Broiled Lamb Chops. Raw Tomatoes.
Young Onions Stewed.
Strawberry Méringue.
Fish Chowder.—Two pounds fresh fish, two good-sized potatoes, one cup milk, a quarter of a pound of salt pork, one onion minced, one tablespoonful chopped parsley, enough boiling water to cover all the ingredients after they are in the pot. Cut up the fish, the pork, and the potatoes (which should have been peeled and parboiled) into pieces less than an inch square. Place in a pot or saucepan first a layer of pork, then one of fish strewn with onions and parsley, then one of potatoes; repeat the layers in this order until all the materials are used. Pour in the water, cover closely, and let it cook slowly a full hour. Split and butter half a dozen Boston crackers; let them soak in the cupful of milk over the fire for five minutes; take them out, and lay them in the tureen, and pour the chowder over them. Pass lemon with it.
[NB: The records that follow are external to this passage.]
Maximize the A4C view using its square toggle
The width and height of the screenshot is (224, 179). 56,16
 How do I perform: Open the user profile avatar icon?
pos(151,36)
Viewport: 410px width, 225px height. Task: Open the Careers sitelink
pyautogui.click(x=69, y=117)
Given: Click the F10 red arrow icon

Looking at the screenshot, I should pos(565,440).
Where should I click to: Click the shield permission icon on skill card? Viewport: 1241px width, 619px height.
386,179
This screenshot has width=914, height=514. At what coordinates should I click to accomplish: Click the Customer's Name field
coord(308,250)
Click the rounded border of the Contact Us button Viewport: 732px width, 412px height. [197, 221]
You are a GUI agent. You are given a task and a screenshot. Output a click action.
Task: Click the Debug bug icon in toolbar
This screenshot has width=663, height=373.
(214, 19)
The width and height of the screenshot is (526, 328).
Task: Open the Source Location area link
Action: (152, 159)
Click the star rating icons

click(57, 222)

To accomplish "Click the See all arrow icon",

This chowder is even better the second day than the first, although there is rarely much left over.
Strawberry Méringue.—Line a pie-dish with puff paste, bake this carefully, and then place in it a thick layer of hulled strawberries; rather small ones are best for this purpose. Sprinkle them with powdered sugar, and heap over them a méringue made of the whites of four eggs whipped stiff with half a cup of powdered sugar. Just before putting it in stir lightly into it a cupful of the berries. Set the pie-plate containing the méringue in the oven long enough to brown delicately, and eat when perfectly cold.
3.
Asparagus Soup.
Boiled Chicken. Green Pease.
Summer Squash.
Raspberry Pudding.
Asparagus Soup.—Boil a bunch of asparagus until it is very tender. When done, cut off the green tips, and put them aside, and rub the stalks in a colander, getting all of them through that you can. Heat four cups of milk in a double boiler, add the strained asparagus to this, and thicken with a tablespoonful of butter rubbed in one of flour. Season to taste with salt and pepper, add the asparagus tops (which should have been kept hot), and serve.
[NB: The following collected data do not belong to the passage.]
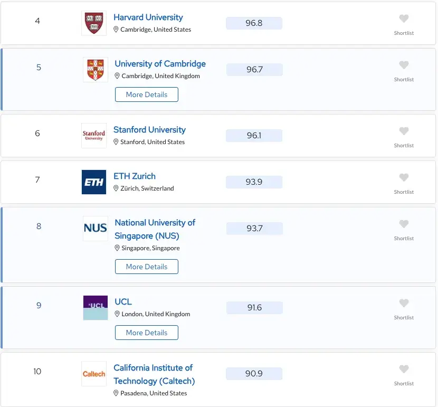Click the University of Cambridge crest icon
This screenshot has width=438, height=407.
click(95, 70)
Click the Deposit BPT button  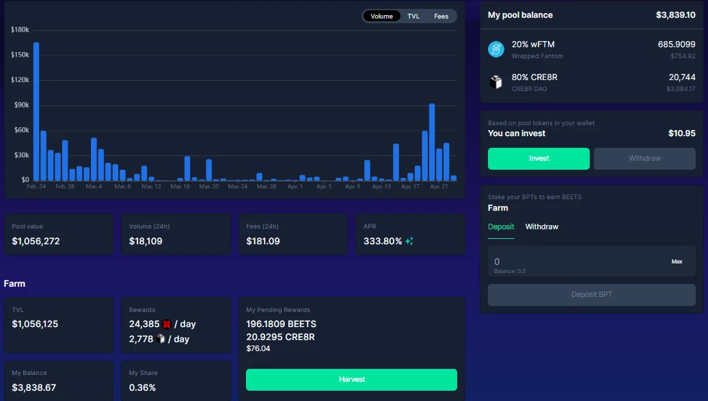(592, 295)
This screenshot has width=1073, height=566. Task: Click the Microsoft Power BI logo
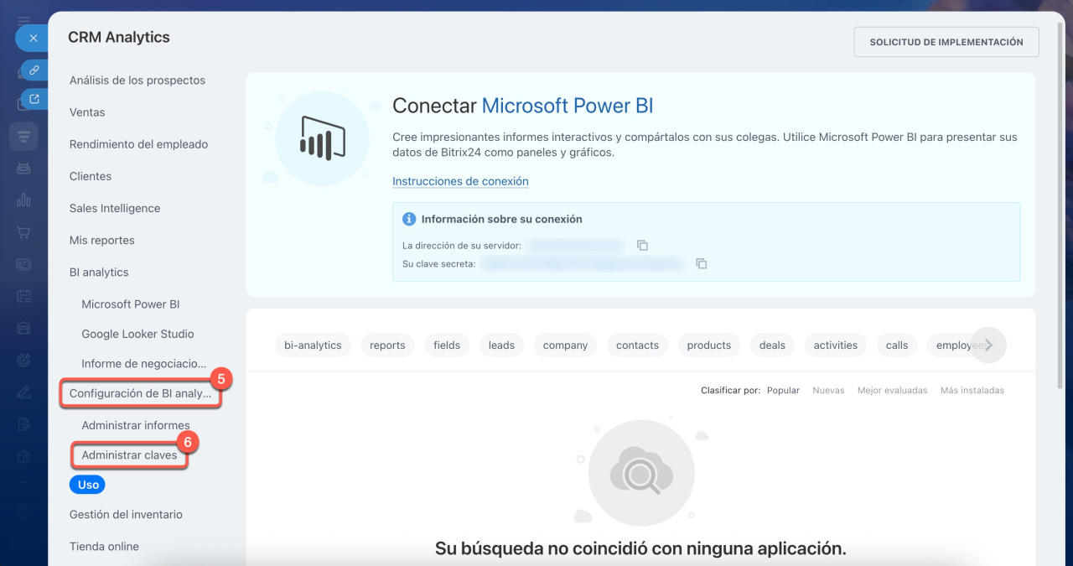[x=322, y=139]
Raspberry Pudding.—Two cups raspberries (red or black), three cups flour, three eggs, two cups milk, one tablespoonful butter, two teaspoonfuls baking-powder, saltspoonful salt. Beat the eggs very light, and mix with the butter, melted, and the milk. Stir into this the flour sifted with the salt and baking-powder, taking care that the batter does not lump. Dredge the berries with flour, add them to the pudding, and boil this in a plain pudding mould, set in a pot of boiling water, for three hours. Take care that the water does not come over the top of the mould. Serve with hard sauce.